The confrontation left him unsettled. He needed to understand the limits of this new power. After nightfall, he slipped out of the dormitory and made his way to a deserted training yard on the edge of the campus grounds. The moon was high, casting long, deep shadows.

"Show me," Silas whispered into the quiet night. "Show me what the First Seal really means."

"Observe."

Lurk's presence swelled within him. This time, there was no pain, only a seamless fusion. Silas looked at a practice dummy made of woven enchanted reeds across the yard. He didn't will it to break. He simply looked at the spaces between the reeds, the points where tension held it together, and he subtracted the cohesion.

The dummy didn't explode or shatter. It simply unraveled, collapsing into a neat pile of separate, inert reeds as if it had never been assembled.

He turned his attention to a heavy stone block. He focused, not on breaking it, but on the microscopic fractures within its structure. He poured a fraction more power into the thought.

The block didn't crack. It disintegrated into a fine, uniform grey sand that whispered to the ground.

The power was immense. And utterly silent. It left no flashy light show, no roaring explosion. It simply ended things. It returned them to a state of base potential.

This was what he was now.

A flicker of movement in the shadows of a nearby archway caught his enhanced sight. He saw the distortion in the darkness, a patch of shadow that was too still, too dense.

He didn't run. He stood his ground, his newfound power humming in his veins.

"Come out, Corvus," Silas said, his voice echoing flatly in the empty yard. "I know you are there."

The patch of shadow detached itself from the archway. Agent Corvus stepped into the moonlight, his white suit seeming to glow. His expression was not one of anger or surprise, but of profound, clinical satisfaction.

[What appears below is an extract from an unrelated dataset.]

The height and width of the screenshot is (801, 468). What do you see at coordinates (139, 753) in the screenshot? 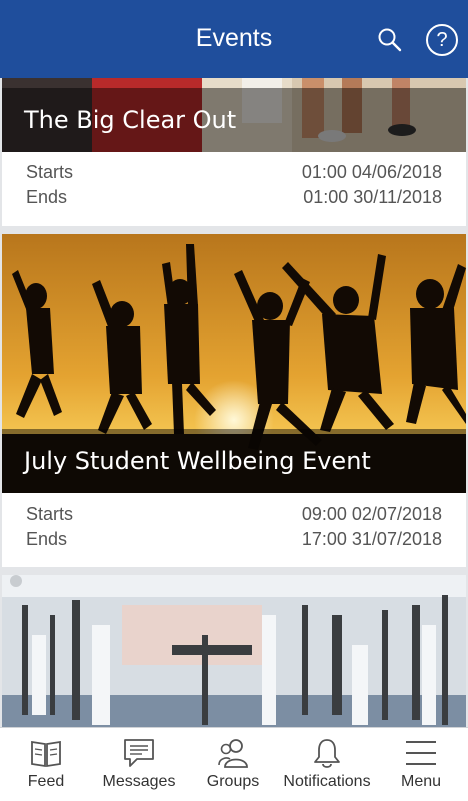
I see `chat-icon` at bounding box center [139, 753]. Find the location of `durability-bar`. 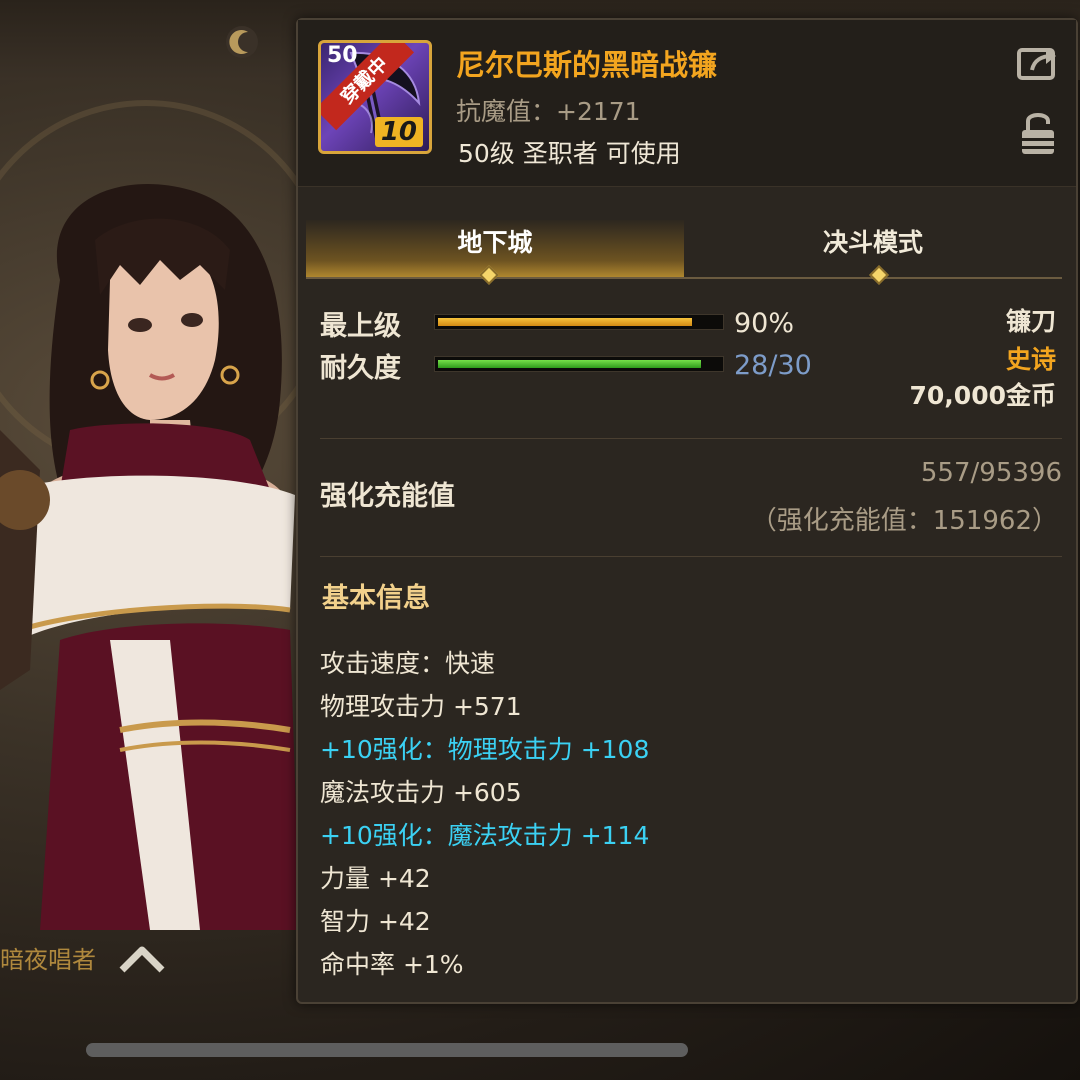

"No light explosion this time, Mr. Vale," Corvus said, his voice soft. "No chaotic fluctuations. Just quiet dissolution." He gestured with his chin towards the pile of sand that had been a stone block. "The progression is remarkable. And it confirms my hypothesis."

He took a step forward, and the air grew cold.

"You are not a user of forbidden magic, Vale. You are a source of it. Your familiar is not a separate entity you command. It is a part of you. A symbiotic anomaly that is rewriting your very existence."

He raised his crystalline device. This time, it didn't hum with a scanning beam. It glowed with a harsh, golden light that felt aggressive, purging.

"And that," Corvus said, his wintery eyes locking with Silas's, "makes you a Class Three Reality Deviancy. And my mandate regarding such deviations is very, very clear."

The hunter was done observing. The purge had begun.